_EXERCISE 1_: According to the court excerpt, what model bill is G.L.c. 175D patterned on?
_EXERCISE 2_: Reproduce everything in the court excerpt from "This matter comes" down to "by the Court.".
_EXERCISE 3_: Name each statute, court decision, and piece of model legislation the court excerpt cites, listing each one once.

_SUPPLIED TEXT_:
·····
This matter comes before the Court on cross motions by the Massachusetts Insurers Insolvency Fund (the “Fund”) and Advanced Family Chiropractic (“AFC”). The facts are not really in dispute. Rather, the matter presented involves statutory and contractual interpretation by the Court.
BACKGROUND
The Fund, based in Boston, “is a nonprofit, unincorporated entity created by G.L.c. 175D, Sec. 3 (1994 ed.).” Clark Equipment Co. v. Massachusetts Insurers Insolvency Fund, 423 Mass. 165, 167 (1996). G.L.c. 175D is patterned on the Post-Assessment Insurance Guaranty Association Model Bill. Id. at 167, n.2. The Fund is obligated to pay covered claims against an insolvent insurer in place of the insolvent insurer. “The Fund’s obligations and expenses are assessed to a broad range of insurers, including all liability and property insurers who write insurance in the Commonwealth . . . Insurers recoup the amounts which they pay into the fund by increasing their rates and premiums .. . The cost of paying claims against insolvent insurers ‘is thus ultimately passed on to the insurance-buying public.’ ” Id. at 167.
·····
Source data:
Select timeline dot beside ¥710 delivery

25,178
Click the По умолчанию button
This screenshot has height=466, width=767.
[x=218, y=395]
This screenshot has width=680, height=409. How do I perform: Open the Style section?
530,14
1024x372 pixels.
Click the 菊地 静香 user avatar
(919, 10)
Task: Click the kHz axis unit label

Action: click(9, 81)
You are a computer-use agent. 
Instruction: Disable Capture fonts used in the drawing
·····
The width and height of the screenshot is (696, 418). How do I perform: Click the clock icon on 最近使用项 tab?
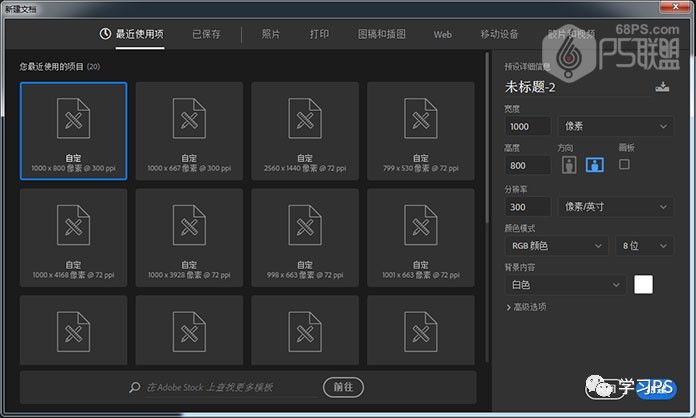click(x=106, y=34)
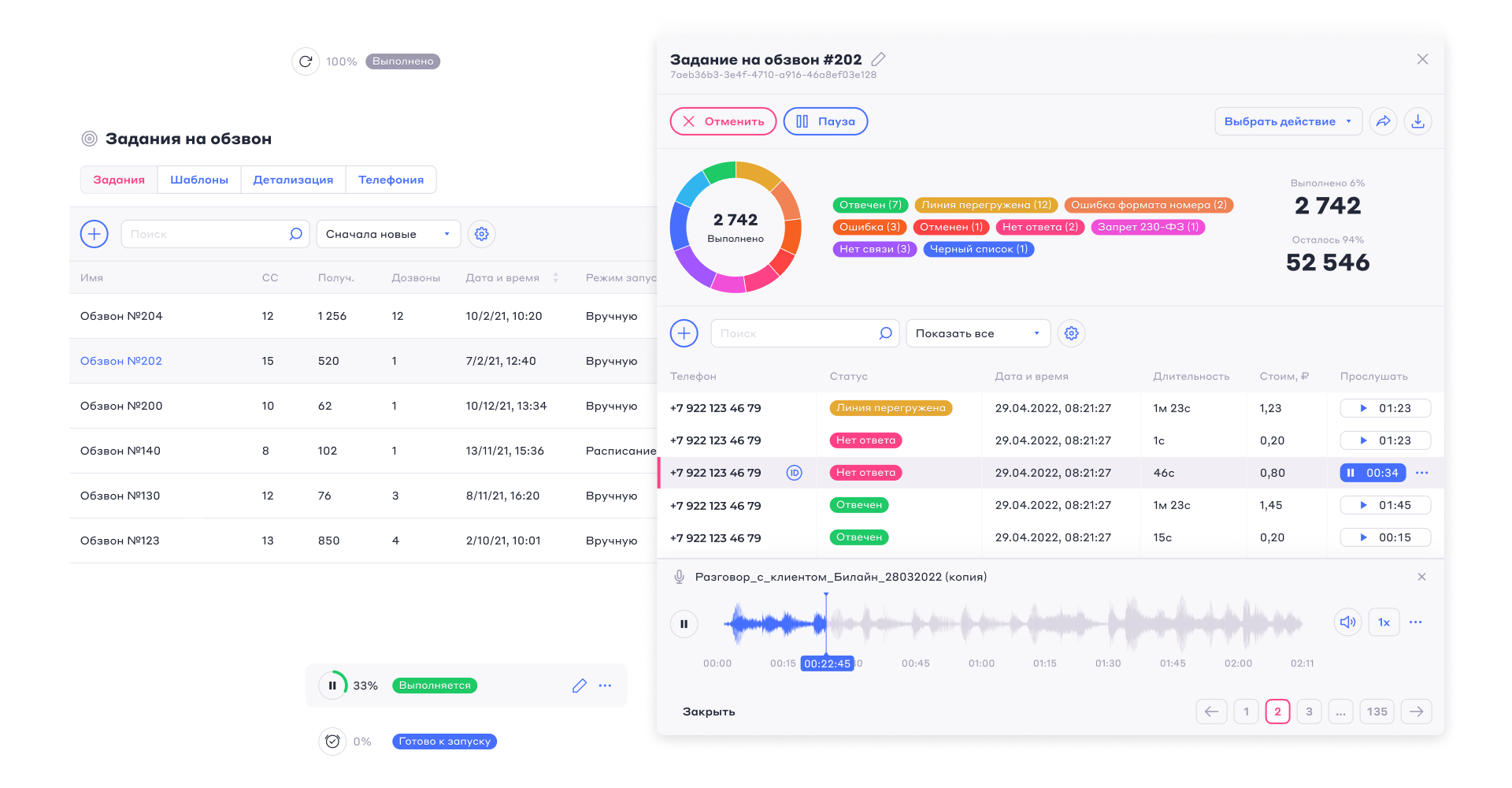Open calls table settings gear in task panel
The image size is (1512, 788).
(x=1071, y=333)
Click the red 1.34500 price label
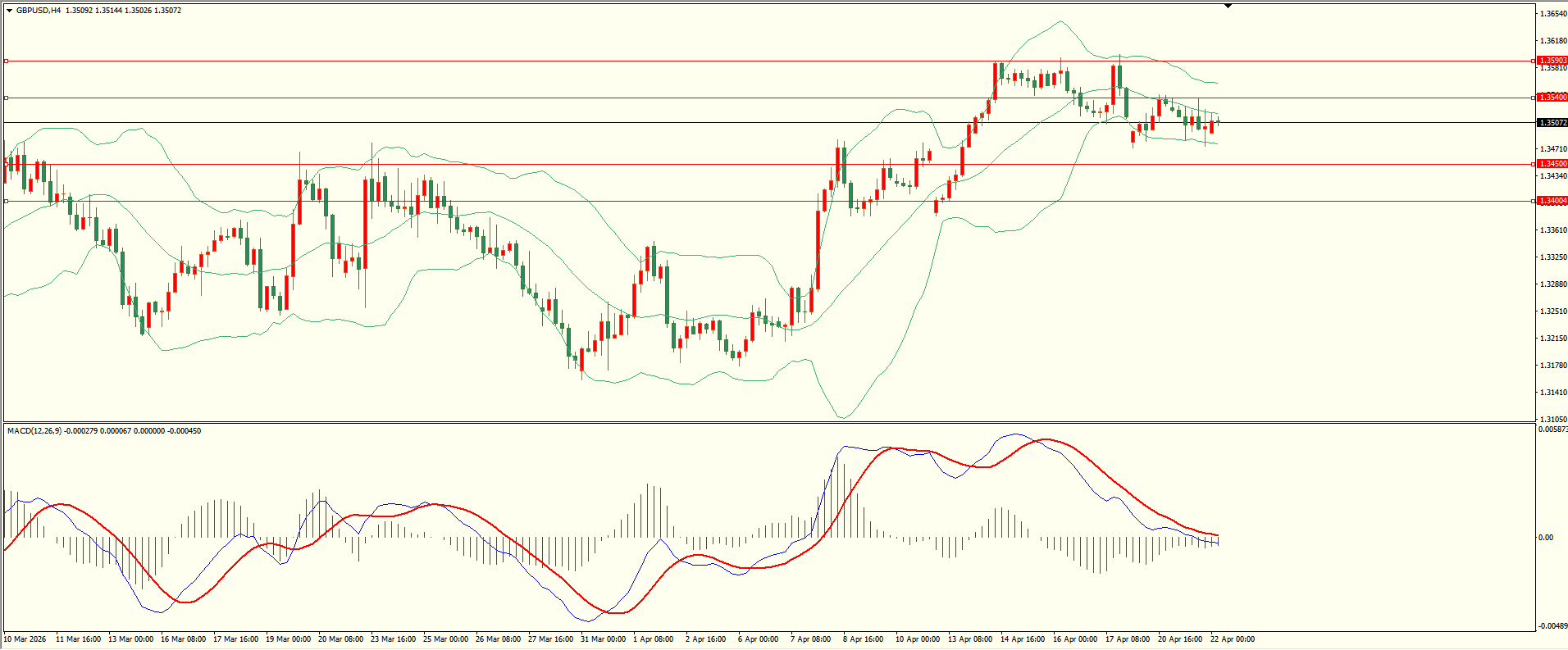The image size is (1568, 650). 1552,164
·····
_SOLUTION 1_: The Post-Assessment Insurance Guaranty Association Model Bill.

_SOLUTION 2_:
This matter comes before the Court on cross motions by the Massachusetts Insurers Insolvency Fund (the “Fund”) and Advanced Family Chiropractic (“AFC”). The facts are not really in dispute. Rather, the matter presented involves statutory and contractual interpretation by the Court.

_SOLUTION 3_:
- G.L.c. 175D, Sec. 3 (1994 ed.)
- Clark Equipment Co. v. Massachusetts Insurers Insolvency Fund, 423 Mass. 165 (1996)
- Post-Assessment Insurance Guaranty Association Model Bill